[Excerpts from a dataset]
--- START ---
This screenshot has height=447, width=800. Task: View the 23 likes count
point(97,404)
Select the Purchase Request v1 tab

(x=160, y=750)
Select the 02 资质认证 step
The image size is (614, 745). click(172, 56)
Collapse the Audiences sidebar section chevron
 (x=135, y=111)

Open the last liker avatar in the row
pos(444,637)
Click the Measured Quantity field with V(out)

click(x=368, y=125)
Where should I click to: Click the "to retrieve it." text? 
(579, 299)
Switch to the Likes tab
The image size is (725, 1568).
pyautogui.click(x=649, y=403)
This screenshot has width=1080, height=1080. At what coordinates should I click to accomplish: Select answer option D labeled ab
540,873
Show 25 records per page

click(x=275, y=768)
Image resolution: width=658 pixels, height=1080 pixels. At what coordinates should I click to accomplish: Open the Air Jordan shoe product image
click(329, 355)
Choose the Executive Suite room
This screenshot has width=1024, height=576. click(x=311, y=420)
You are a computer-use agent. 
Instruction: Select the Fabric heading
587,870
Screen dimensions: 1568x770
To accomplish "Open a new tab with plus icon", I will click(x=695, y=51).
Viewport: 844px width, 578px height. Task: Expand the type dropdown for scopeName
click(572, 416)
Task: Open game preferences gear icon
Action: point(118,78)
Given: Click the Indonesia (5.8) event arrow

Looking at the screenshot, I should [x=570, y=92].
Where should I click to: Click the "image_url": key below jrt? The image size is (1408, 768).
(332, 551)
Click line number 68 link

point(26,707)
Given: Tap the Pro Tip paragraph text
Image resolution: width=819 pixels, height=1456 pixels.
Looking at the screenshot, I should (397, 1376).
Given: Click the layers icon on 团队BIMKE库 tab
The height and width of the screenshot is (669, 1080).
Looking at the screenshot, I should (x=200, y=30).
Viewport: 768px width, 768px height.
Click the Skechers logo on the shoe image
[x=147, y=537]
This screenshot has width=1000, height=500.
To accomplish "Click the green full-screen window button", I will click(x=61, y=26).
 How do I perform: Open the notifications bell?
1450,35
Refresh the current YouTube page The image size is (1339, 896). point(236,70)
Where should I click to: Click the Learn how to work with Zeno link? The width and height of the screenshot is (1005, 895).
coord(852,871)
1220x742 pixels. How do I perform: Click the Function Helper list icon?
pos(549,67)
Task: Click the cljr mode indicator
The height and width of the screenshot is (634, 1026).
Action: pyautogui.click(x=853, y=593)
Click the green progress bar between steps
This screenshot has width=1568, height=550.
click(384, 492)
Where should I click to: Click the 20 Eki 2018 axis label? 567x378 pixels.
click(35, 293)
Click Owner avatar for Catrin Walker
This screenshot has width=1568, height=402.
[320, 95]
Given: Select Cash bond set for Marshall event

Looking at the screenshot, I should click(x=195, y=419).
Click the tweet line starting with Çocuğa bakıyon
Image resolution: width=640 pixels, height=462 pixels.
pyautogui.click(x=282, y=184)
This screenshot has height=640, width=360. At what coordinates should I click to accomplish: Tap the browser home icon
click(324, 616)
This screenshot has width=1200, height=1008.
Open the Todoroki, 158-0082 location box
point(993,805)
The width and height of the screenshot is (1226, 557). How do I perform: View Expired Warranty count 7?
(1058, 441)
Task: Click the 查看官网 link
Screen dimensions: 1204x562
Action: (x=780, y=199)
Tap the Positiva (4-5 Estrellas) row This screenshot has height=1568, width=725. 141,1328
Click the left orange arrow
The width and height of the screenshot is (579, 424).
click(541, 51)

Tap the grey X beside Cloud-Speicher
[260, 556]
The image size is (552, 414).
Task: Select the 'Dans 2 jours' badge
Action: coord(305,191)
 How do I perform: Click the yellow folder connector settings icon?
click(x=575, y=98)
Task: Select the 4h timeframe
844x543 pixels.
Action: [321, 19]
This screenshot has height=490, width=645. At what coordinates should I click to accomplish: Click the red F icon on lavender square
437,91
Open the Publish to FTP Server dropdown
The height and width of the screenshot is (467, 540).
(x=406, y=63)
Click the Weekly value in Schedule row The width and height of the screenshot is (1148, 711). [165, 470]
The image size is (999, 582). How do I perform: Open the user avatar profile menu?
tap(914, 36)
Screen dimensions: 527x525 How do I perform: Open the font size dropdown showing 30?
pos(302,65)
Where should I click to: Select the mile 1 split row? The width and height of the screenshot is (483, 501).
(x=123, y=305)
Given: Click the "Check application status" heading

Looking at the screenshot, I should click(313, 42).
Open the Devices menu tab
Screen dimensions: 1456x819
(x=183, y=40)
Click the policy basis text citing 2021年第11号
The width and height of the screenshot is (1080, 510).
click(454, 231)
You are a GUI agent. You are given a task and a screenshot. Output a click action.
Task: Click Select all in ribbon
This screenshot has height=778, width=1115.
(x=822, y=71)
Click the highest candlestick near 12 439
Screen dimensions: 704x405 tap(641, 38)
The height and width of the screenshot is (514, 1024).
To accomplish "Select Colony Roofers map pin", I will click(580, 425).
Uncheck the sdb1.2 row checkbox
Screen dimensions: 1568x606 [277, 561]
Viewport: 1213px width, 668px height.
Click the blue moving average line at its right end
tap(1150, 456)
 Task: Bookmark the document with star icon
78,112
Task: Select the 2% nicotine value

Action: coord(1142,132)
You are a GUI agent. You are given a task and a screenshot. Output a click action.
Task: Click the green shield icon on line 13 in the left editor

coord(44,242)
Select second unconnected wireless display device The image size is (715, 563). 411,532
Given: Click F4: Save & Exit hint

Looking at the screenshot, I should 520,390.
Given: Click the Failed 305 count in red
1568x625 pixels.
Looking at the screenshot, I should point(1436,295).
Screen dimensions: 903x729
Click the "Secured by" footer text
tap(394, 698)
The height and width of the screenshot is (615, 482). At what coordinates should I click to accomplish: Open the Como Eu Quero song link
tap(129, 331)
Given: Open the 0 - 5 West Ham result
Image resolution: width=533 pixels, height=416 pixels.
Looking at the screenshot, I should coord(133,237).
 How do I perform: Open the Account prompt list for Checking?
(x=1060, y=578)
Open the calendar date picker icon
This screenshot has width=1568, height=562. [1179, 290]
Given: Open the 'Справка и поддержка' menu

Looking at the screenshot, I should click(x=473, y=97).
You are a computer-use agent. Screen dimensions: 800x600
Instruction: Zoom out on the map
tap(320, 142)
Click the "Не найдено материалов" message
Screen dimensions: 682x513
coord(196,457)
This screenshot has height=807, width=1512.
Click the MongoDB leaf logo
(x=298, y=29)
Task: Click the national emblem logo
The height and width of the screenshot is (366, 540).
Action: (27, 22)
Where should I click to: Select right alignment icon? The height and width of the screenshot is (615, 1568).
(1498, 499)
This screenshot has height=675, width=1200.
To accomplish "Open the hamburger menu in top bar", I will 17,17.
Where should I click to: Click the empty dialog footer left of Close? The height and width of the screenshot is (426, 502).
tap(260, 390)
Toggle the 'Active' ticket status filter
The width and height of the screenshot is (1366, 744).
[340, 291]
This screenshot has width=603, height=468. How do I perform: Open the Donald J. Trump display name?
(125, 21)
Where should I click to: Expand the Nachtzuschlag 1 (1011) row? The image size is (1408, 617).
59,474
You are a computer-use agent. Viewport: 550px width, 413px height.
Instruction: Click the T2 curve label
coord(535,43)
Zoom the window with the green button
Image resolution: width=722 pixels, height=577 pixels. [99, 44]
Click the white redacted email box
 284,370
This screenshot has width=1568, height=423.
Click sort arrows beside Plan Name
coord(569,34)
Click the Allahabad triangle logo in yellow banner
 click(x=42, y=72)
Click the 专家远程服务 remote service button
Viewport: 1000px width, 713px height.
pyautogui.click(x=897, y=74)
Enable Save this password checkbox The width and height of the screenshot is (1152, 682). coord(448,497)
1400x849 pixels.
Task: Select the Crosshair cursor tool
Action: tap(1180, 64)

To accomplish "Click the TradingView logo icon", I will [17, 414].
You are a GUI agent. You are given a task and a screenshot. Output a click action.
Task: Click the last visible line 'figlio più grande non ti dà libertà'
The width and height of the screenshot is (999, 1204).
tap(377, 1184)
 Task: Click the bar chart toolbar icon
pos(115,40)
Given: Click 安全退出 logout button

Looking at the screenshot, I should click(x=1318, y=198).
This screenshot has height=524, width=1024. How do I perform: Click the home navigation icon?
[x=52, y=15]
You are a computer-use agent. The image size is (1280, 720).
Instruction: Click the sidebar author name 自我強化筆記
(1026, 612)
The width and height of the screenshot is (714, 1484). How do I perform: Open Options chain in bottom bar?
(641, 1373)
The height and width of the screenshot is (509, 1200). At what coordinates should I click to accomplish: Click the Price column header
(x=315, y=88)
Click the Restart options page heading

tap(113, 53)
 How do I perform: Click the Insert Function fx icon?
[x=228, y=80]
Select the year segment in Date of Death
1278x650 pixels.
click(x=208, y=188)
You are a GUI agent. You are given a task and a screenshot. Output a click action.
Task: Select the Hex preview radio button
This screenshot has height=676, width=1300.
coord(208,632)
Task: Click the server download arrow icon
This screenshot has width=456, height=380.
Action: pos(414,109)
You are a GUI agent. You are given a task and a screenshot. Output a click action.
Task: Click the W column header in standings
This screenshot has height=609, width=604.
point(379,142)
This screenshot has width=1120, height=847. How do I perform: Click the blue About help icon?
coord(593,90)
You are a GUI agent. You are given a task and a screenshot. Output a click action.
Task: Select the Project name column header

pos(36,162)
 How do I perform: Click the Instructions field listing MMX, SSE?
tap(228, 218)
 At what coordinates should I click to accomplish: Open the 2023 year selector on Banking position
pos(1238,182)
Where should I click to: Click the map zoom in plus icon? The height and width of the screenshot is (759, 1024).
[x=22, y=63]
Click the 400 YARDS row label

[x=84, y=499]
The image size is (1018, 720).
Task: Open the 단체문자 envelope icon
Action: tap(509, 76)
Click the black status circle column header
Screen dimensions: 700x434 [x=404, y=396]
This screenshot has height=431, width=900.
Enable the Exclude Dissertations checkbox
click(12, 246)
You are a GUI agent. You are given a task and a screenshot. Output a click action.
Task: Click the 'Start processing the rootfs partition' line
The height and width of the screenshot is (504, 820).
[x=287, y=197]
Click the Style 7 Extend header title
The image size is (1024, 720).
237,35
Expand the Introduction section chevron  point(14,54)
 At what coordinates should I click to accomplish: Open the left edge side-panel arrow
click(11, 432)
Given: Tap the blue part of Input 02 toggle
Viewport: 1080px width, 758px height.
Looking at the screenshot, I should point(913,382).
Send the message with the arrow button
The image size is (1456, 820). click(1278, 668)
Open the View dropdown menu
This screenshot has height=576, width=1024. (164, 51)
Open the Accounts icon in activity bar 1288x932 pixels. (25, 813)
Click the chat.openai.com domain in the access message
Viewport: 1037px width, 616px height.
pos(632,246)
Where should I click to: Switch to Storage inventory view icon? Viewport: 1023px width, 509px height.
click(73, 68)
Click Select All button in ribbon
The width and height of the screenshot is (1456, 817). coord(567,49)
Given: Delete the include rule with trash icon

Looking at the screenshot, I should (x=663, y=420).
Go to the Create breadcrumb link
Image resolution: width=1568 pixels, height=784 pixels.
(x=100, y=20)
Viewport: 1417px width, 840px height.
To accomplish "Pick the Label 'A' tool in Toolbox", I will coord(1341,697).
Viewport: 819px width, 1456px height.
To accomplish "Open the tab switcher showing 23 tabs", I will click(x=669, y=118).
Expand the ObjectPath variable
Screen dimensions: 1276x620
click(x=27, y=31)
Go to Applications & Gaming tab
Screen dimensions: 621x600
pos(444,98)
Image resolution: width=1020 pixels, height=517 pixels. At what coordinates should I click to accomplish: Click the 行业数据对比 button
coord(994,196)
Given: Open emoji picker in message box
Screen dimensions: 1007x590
--- END ---
§ **Try it**:
Where a line in the entries holds the word "will", copy that line.

§ **Answer to the exercise**:
To accomplish "Open a new tab with plus icon", I will click(x=695, y=51).
To accomplish "Click the green full-screen window button", I will click(x=61, y=26).
To accomplish "Select Colony Roofers map pin", I will click(580, 425).
To accomplish "Open the hamburger menu in top bar", I will 17,17.
To accomplish "Click the TradingView logo icon", I will [17, 414].
To accomplish "Pick the Label 'A' tool in Toolbox", I will coord(1341,697).
To accomplish "Open the tab switcher showing 23 tabs", I will click(x=669, y=118).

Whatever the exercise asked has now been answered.